After laying the first brick of Yola in her goal to bring about sustainable changes and development, and acquiring some entrepreneurial experience, Tu went on to found Touchstone Partners with Khanh Tran. Touchstone is an early-stage Vietnamese VC focused on sectors including healthcare, education, manufacturing, and climate action. Some of their portfolio companies include Autotable, Medigo, and Selex.
Your storytelling, inspiration, and vision would be what bring people to come and work with you.
Tu’s quest as a college student came to fruition in the form of Touchstone, which continues to support up and coming entrepreneurs. She expressed her interest in early stage investing along with an array of intelligent reasons behind it. In Tu’s opinion, the close-knit professional relations that people are able to establish in early stages of a company go far beyond the relations established in a later series of investments. She also thinks that working as an employee in a startup is an extremely rewarding endeavour solely because of the irreplaceable first-hand experience that it provides of interacting and working with founders and investors.
As the conversation steered in this direction, we couldn’t help but ask Tu, what could be the singular quality that founders should look for in investors? Tu’s answer brought to light something intangible which cannot be found in any term sheet, and yet dictates the fate of a startup. According to her, alignment of vision is an essential ingredient for a startup’s success, and this alignment should be shared by all the stakeholders including the founders, team, and the investors. Consequently, integrity and fairness are not to be compromised either.
Towards the end of the conversation, we dug into the details of what Touchstone Partners does, and what are the ways in which they plan to aid entrepreneurs. As to the sectors which Touchstone focuses on, Tu told us that most of them have to do with fundamentally improving the quality of life for the people, including education and healthcare. She also shared with us some insights about the Touchstone Fellowship Programme which the firm has started as a breeding ground for talent where founders can engage in a mutually beneficial exchange of ideas and experiences.
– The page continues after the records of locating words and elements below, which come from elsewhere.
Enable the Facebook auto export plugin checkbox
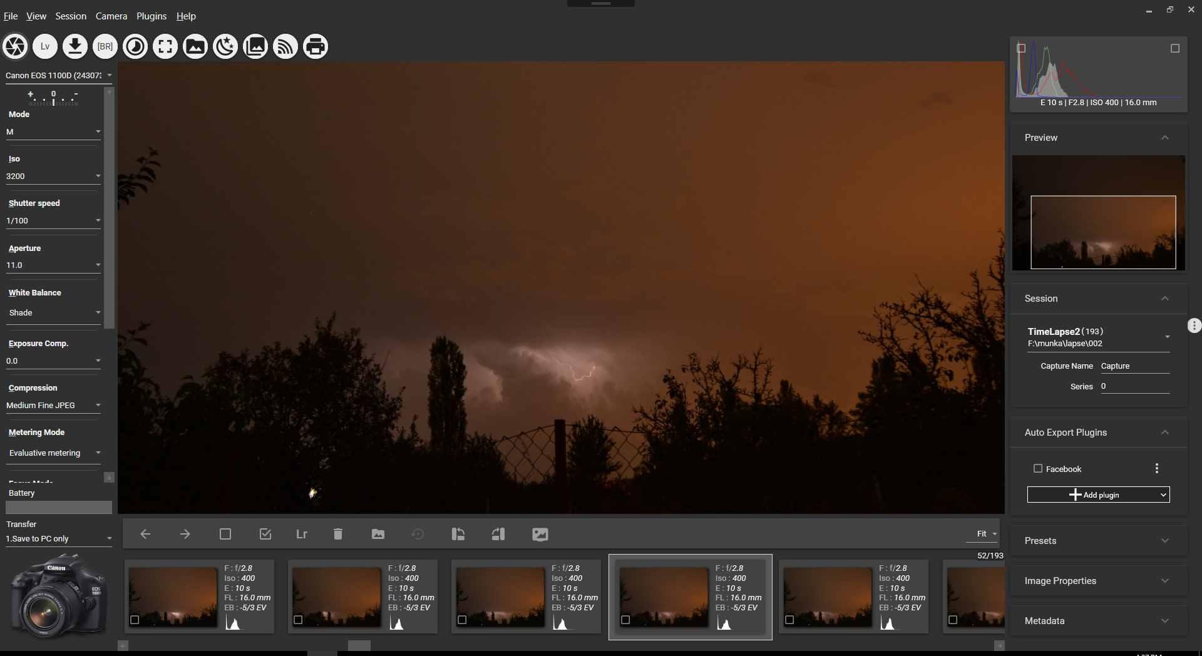The height and width of the screenshot is (656, 1202). [1038, 468]
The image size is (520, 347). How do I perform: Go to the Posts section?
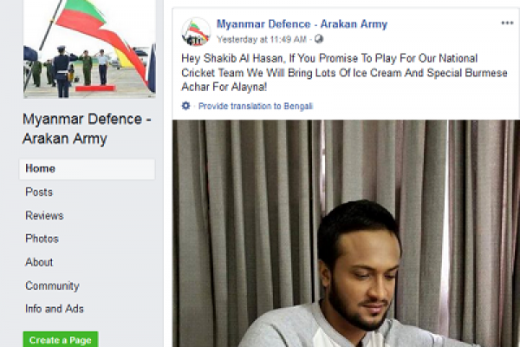pos(39,193)
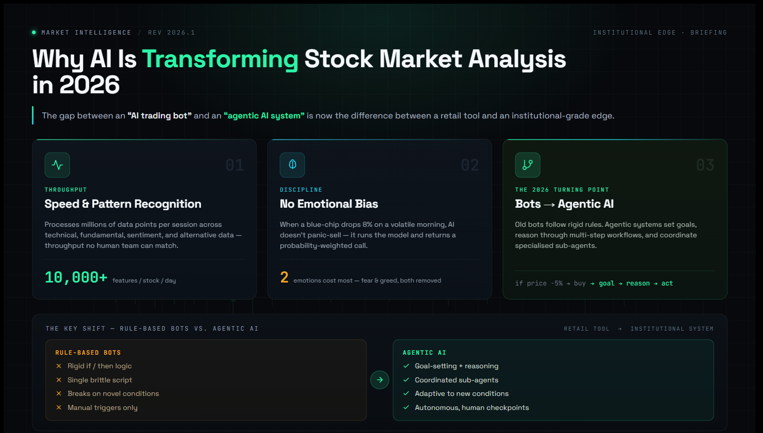Click the pulse activity icon in card 01
Screen dimensions: 763x433
point(57,165)
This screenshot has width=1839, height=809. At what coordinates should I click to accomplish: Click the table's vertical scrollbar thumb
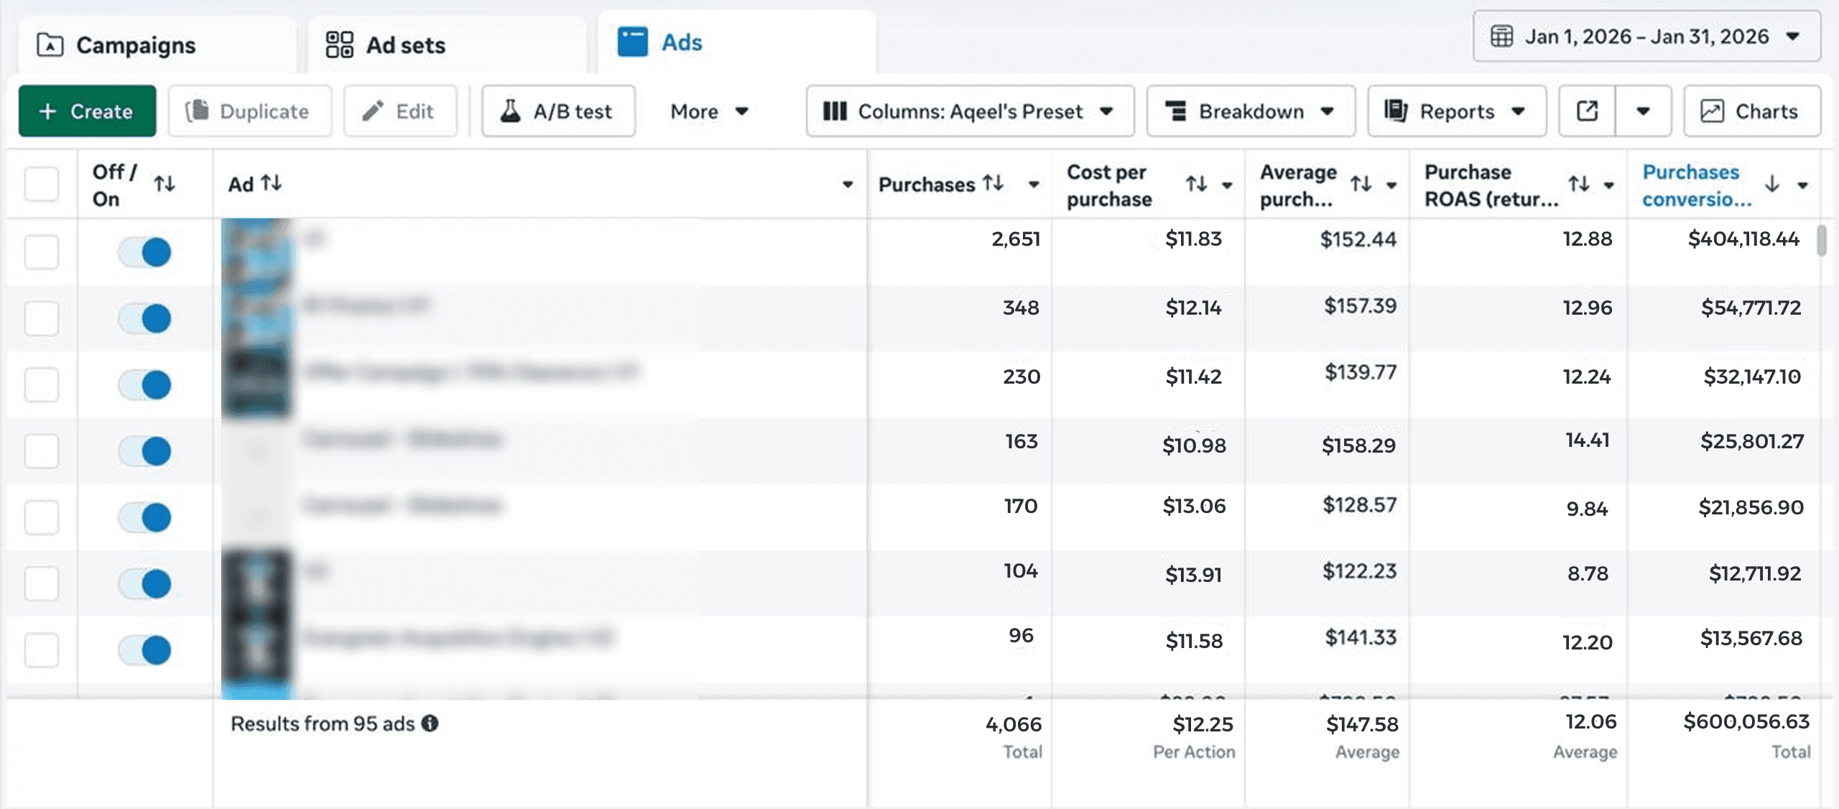coord(1821,241)
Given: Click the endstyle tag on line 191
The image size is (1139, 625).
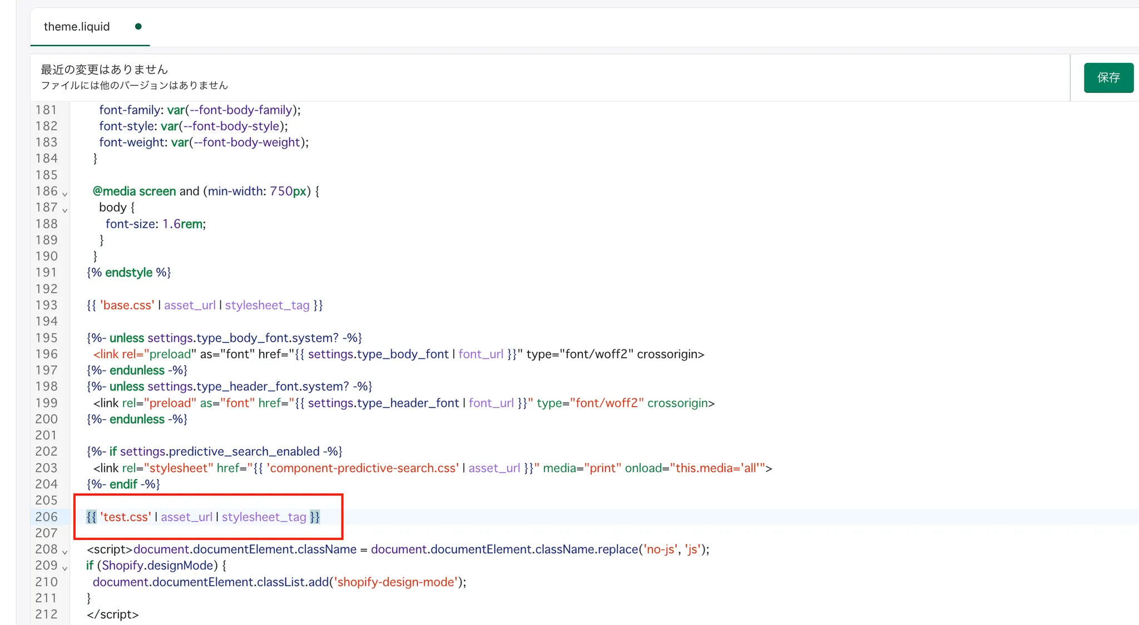Looking at the screenshot, I should pyautogui.click(x=128, y=273).
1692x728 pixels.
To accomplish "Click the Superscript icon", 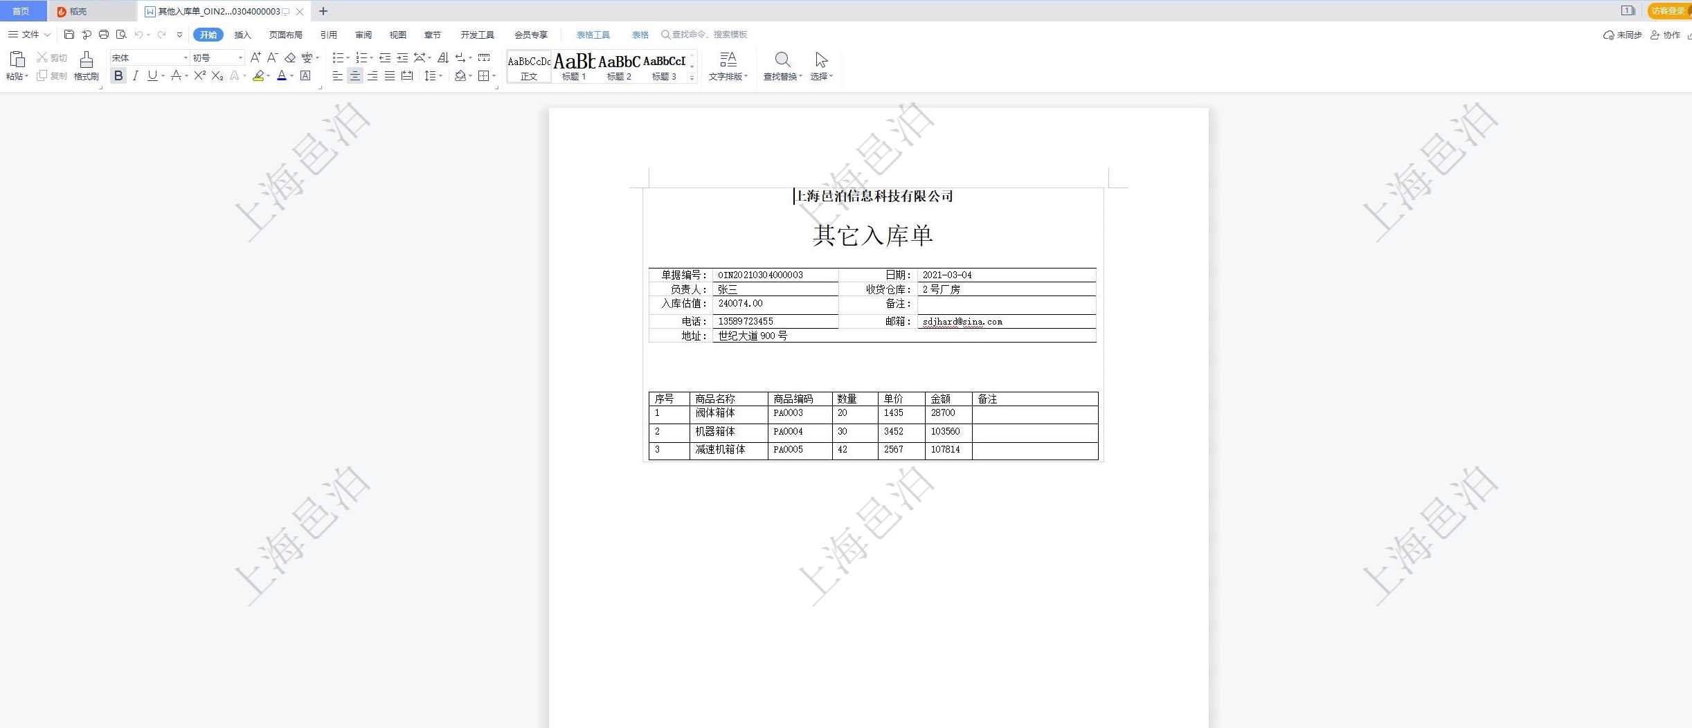I will 199,75.
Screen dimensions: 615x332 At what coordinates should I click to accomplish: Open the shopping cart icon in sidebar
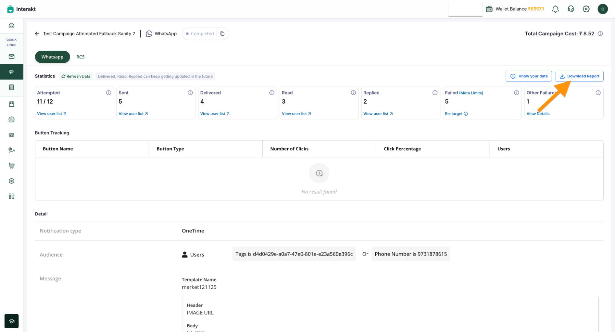11,166
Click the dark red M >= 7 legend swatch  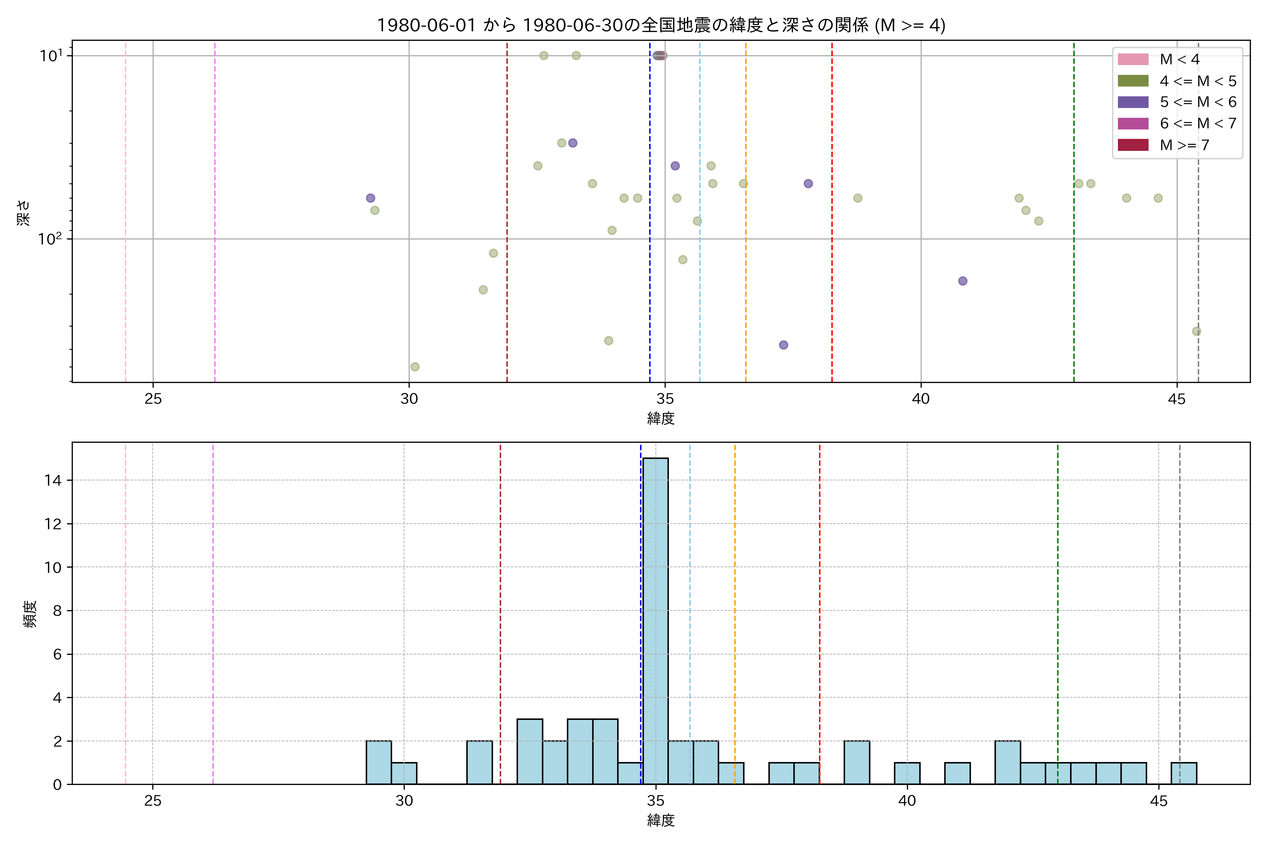tap(1133, 145)
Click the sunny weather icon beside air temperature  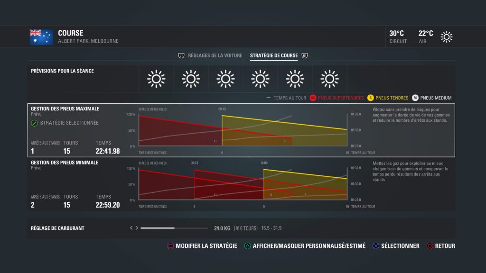coord(447,37)
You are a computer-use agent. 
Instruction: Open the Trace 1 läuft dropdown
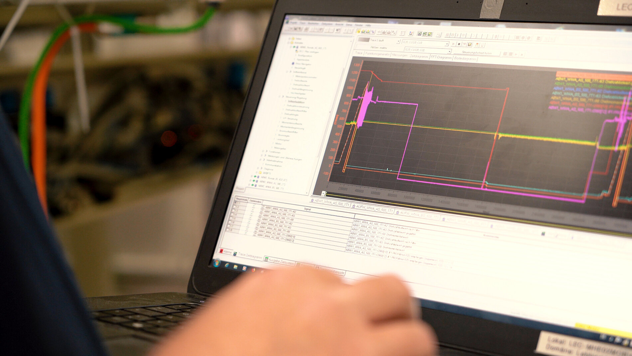398,42
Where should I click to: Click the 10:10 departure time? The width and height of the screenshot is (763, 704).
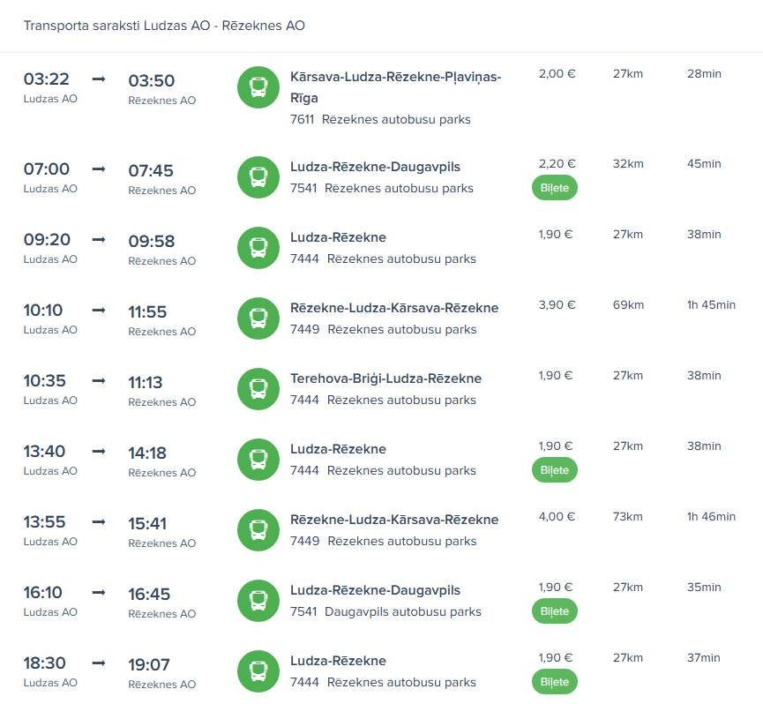click(x=43, y=310)
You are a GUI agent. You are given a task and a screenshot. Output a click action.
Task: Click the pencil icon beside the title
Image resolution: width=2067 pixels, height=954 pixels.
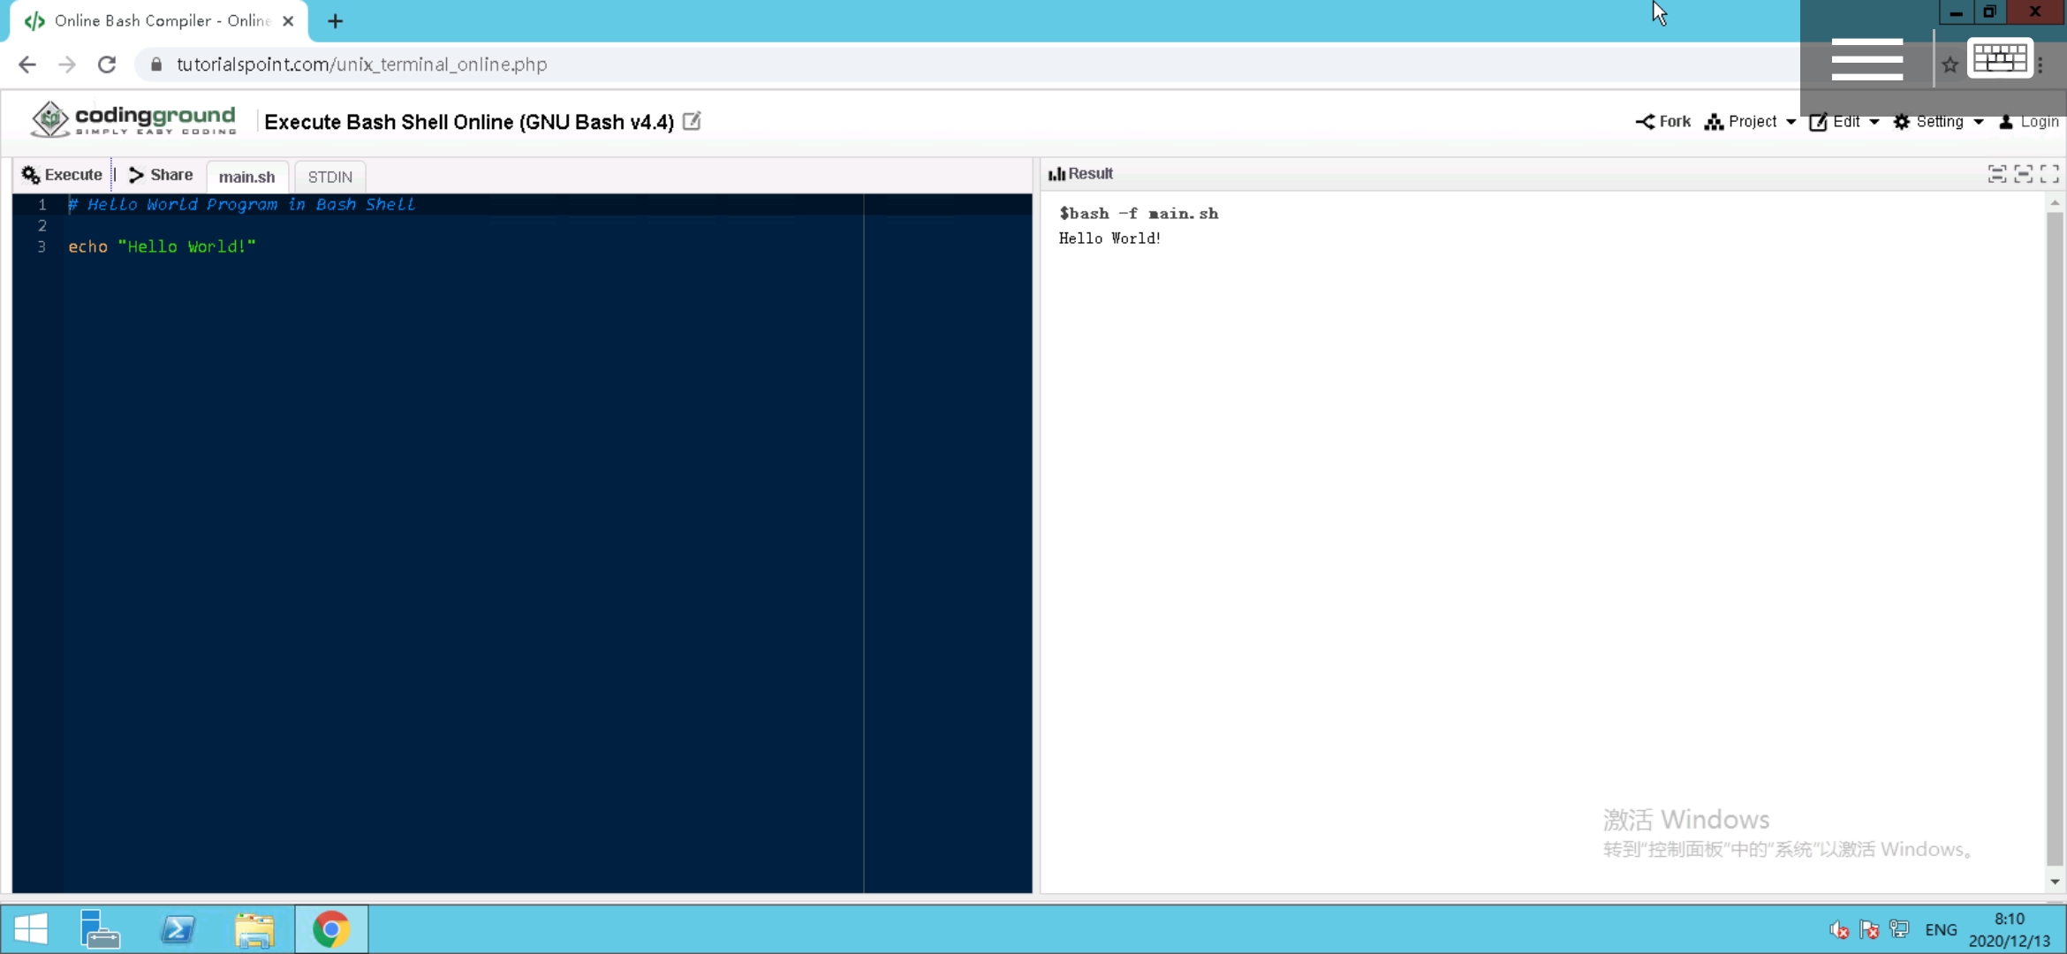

Something that has inspired Tu to undertake such inspirational tasks, and the common thread that is woven through all the stages of Tu’s career is the set of ESG Principles. We asked Tu, what exactly do these principles mean to her, and how does she implement them in her professional life. As most readers might be aware, ESG stands for environmental, social, and governance. ESG is essentially a set of non-financial principles that help investors identify startup plans which fit into the mould of uncompromised sustainability in the long run. They also help investors investigate the potential for growth depending on factors such as climate change and social discord. Tu’s predisposition for sustainable changes is in complete alignment with the idea behind ESG principles, and she looks forward to them becoming the norm in the coming future.